- Opening Delimiter -

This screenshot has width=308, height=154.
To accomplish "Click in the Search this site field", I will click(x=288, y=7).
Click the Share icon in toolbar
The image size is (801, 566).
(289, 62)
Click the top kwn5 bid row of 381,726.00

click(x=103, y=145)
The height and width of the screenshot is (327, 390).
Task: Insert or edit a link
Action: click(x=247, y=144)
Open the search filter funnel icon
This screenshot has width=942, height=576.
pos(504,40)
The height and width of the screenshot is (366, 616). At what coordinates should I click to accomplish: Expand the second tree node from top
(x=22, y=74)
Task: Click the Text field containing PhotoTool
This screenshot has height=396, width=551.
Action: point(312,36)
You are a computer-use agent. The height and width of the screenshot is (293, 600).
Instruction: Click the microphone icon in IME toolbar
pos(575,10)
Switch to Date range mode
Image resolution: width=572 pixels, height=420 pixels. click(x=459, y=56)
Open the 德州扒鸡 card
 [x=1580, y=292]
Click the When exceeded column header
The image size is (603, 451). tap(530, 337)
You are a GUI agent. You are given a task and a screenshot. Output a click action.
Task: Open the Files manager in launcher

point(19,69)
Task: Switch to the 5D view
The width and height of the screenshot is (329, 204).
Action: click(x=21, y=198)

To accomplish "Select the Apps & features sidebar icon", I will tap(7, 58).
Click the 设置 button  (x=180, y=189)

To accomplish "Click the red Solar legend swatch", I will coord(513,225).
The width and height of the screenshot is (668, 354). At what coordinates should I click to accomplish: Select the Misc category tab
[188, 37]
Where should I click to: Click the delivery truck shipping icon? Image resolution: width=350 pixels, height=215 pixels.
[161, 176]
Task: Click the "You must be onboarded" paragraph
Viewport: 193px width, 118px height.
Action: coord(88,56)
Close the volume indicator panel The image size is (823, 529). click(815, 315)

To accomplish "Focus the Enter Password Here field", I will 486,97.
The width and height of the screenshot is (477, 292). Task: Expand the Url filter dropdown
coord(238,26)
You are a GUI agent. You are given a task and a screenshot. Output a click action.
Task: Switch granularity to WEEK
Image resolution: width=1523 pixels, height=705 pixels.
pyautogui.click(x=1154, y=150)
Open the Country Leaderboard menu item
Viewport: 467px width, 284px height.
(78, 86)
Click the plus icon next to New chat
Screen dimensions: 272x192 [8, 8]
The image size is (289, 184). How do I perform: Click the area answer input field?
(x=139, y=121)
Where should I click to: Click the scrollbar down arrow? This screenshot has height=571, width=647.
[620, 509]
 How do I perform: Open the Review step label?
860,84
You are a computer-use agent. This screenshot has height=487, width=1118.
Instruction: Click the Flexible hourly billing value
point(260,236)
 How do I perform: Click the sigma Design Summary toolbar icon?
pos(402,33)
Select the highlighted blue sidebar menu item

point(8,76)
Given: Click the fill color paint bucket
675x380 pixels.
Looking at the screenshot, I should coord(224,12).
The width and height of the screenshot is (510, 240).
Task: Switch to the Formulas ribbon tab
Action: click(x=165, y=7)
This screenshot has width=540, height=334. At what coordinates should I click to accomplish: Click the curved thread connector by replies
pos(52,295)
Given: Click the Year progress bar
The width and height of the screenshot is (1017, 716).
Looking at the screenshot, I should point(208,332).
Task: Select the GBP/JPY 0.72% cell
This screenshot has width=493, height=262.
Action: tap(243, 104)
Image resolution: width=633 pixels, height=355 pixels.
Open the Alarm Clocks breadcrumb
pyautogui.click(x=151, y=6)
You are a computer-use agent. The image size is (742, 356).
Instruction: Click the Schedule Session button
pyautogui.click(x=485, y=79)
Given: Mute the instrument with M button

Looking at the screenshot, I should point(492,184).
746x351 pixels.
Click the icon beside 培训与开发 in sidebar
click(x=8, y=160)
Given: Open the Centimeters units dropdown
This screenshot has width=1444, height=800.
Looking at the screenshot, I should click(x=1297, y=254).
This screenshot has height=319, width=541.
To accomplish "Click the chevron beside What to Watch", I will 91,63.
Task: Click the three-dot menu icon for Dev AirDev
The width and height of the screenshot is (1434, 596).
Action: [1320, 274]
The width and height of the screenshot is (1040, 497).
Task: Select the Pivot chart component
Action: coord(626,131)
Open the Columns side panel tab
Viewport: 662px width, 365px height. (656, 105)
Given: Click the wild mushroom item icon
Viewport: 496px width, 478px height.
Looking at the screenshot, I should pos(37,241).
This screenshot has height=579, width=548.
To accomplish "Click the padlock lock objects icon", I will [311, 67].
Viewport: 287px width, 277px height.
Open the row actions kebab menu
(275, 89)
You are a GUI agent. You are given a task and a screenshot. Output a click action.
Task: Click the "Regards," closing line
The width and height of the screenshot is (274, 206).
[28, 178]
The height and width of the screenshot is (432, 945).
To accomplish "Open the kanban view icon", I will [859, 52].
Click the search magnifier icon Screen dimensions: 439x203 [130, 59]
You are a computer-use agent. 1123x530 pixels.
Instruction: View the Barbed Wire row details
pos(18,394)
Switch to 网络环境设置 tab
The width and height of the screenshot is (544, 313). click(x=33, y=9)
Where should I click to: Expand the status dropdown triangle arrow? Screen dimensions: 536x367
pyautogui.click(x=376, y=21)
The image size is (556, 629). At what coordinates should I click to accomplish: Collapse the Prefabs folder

- Closing Delimiter -

Look through the material and find each line that includes "agent", then copy it.

You are a computer-use agent. The height and width of the screenshot is (293, 600).
You are a GUI agent. You are given a task and a screenshot. Output a click action.
You are a GUI agent. You are given a task and a screenshot. Output a click action.
You are a computer-use agent. This screenshot has height=487, width=1118.
You are a computer-use agent. The image size is (742, 356).
You are a GUI agent. You are given a task and a screenshot. Output a click action.
You are a computer-use agent. 1123x530 pixels.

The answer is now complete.